■ **Recorded information**
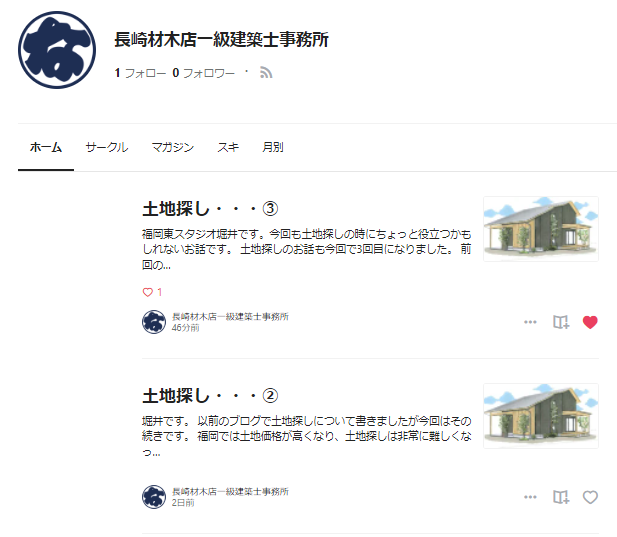Screen dimensions: 617x537
Task: Click the house thumbnail of 土地探し② post
Action: tap(541, 416)
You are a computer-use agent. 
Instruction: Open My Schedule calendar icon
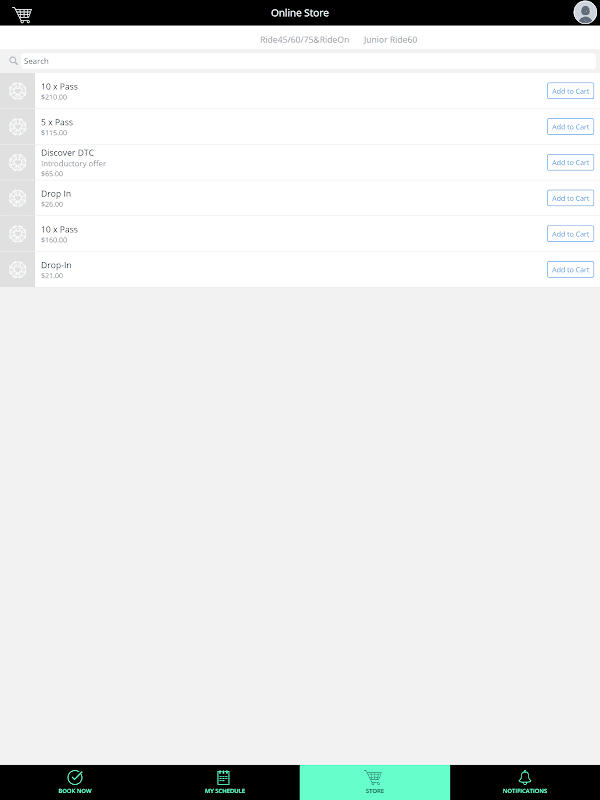[223, 777]
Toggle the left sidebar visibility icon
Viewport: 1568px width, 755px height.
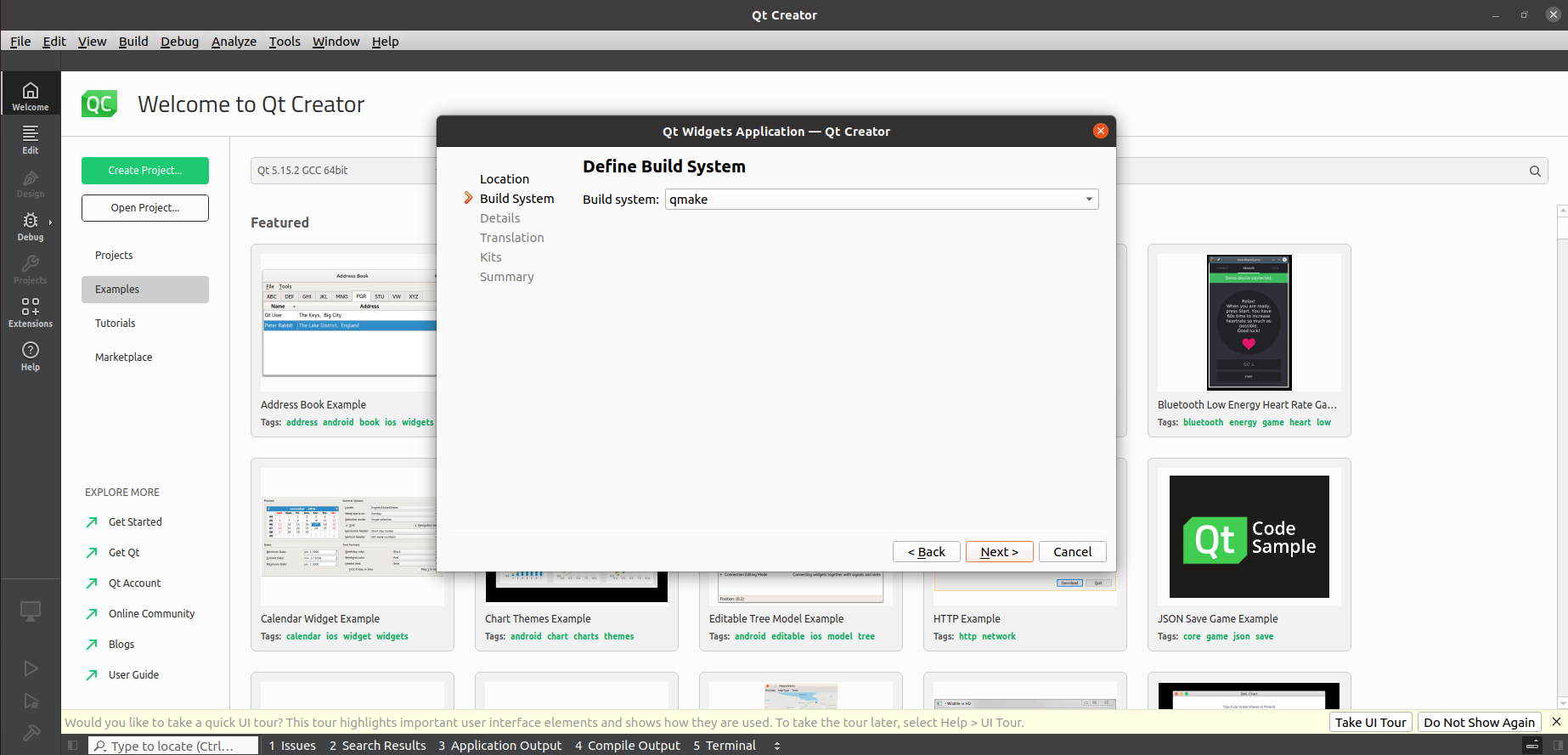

■ **Instructions for the task**
Reproduce, unchanged, each line between the one with "Instruction: Open My Schedule calendar icon" and the last line of the material, both included; the pictures do not go in.

■ **The answer**
Instruction: Open My Schedule calendar icon
[223, 777]
Toggle the left sidebar visibility icon
Viewport: 1568px width, 755px height.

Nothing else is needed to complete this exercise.